The Act sets out clear expectations. At least half the committee must be made up of people with disabilities or organizations that support them. Membership should reflect the diversity of disabled people across BC, include at least one Indigenous member, and represent the diversity of the province as a whole. Meeting minutes should be available, membership should be transparent, and accessibility plans should map out a clear path forward.

But here is the hard truth: forming committees and writing plans does not remove barriers. Students are still excluded. Families are still fighting for basic accommodations. And a feedback mechanism without visible action is just optics. If families can submit concerns but there is little transparency about what happens next, then the system is not functioning as a meaningful tool for accountability. If no one can see how feedback is reviewed, whether it shapes decision-making, or what changes, if any, are made as a result, then the process risks becoming little more than a box-checking exercise.

That is the deeper concern. It is not only whether these structures exist, but whether they are producing any meaningful change. There is often very little transparency about how these committees are functioning in practice, what influence they have, or whether accessibility plans are leading to actual improvements for students and families. A committee can exist on paper. A plan can be posted online. A feedback form can be created. But none of that matters if barriers remain in place and the public has no clear way of knowing whether concerns are leading to action.

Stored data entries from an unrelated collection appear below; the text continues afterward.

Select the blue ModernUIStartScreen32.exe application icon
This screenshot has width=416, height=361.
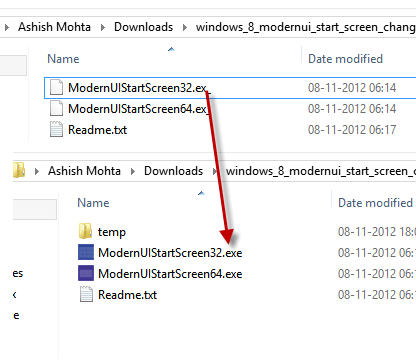tap(86, 252)

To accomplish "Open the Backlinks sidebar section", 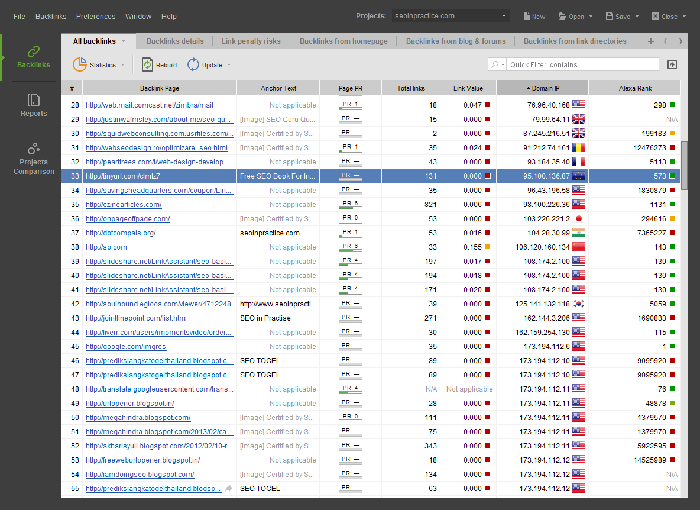I will pos(32,55).
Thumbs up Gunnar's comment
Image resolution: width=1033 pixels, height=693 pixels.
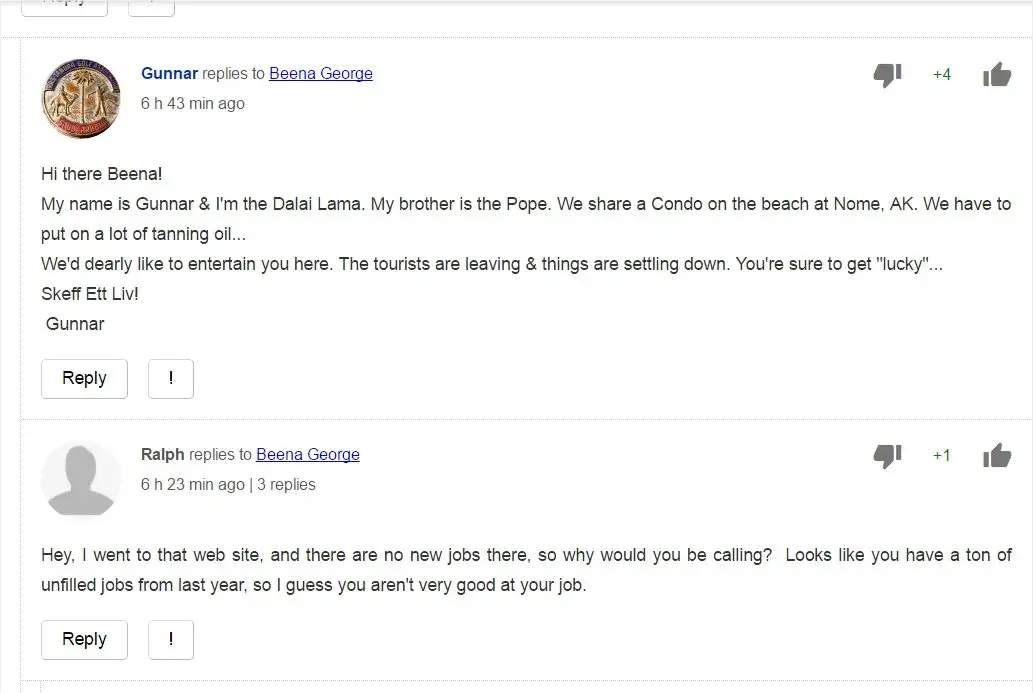click(996, 74)
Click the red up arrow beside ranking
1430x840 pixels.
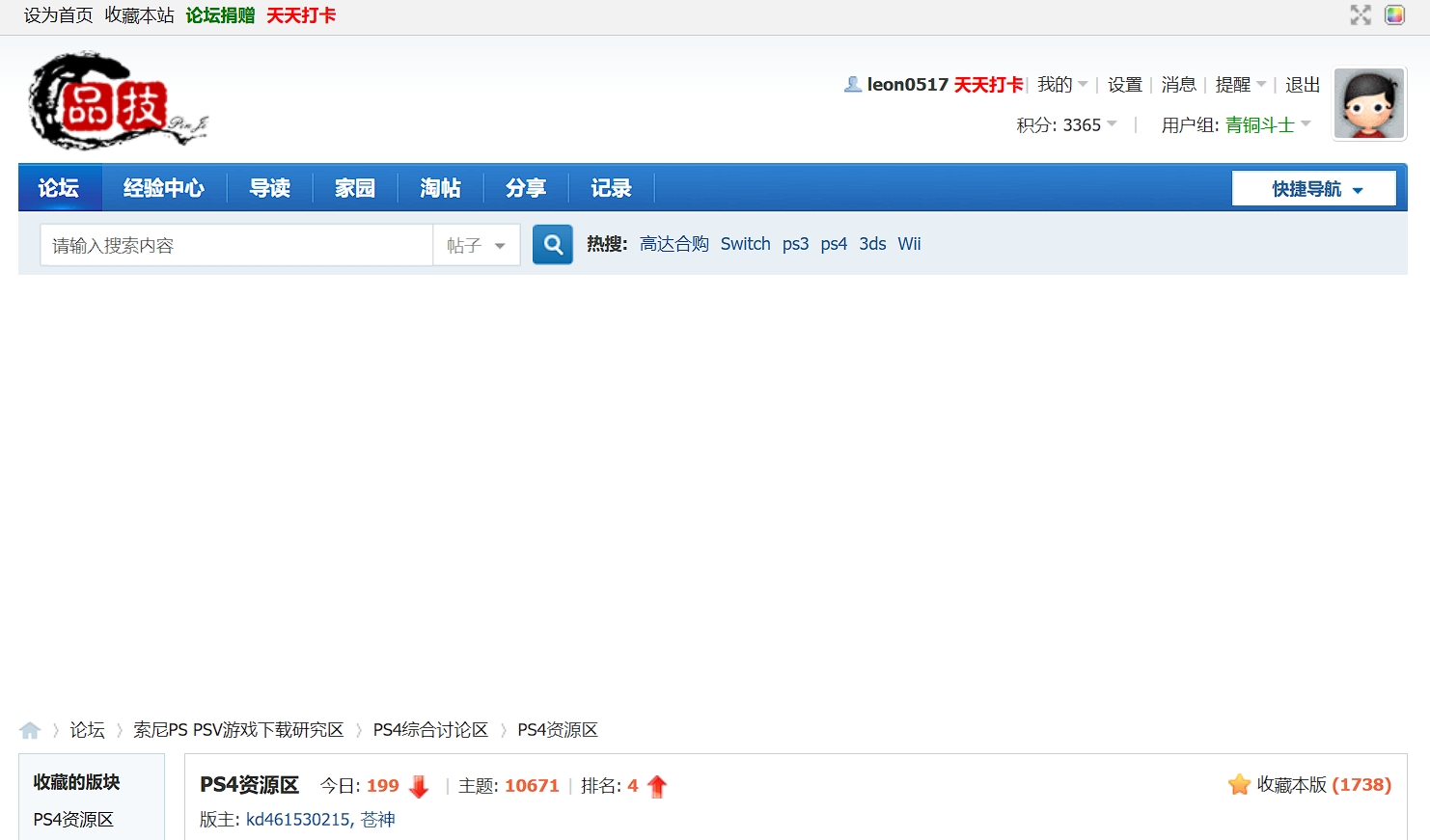pos(657,787)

All parents should look for information about their district’s accessibility committee. This includes who its members are, the meeting minutes, and whether an accessibility plan is available. Families should also pay close attention to the district’s feedback mechanism and ask an important question: what happens after feedback is submitted? These are public structures, and families have the right to know not only that they exist, but whether they are being used to create change.

Accountability and oversight must come from outside of school districts. This is the only way to ensure compliance with the law and to guarantee that the voices of marginalized students and families are truly heard. Without independent oversight, districts can claim compliance while real barriers remain in place and feedback mechanisms operate without transparency or consequence.

Accessibility is not achieved by invitations to a committee table. It is achieved when barriers are removed, when concerns lead to action, and when students are meaningfully included in their school communities. The government’s guidelines mean nothing without accountability, and families cannot afford to wait while districts shuffle paper and check boxes.

It is time to move beyond structure and demand action.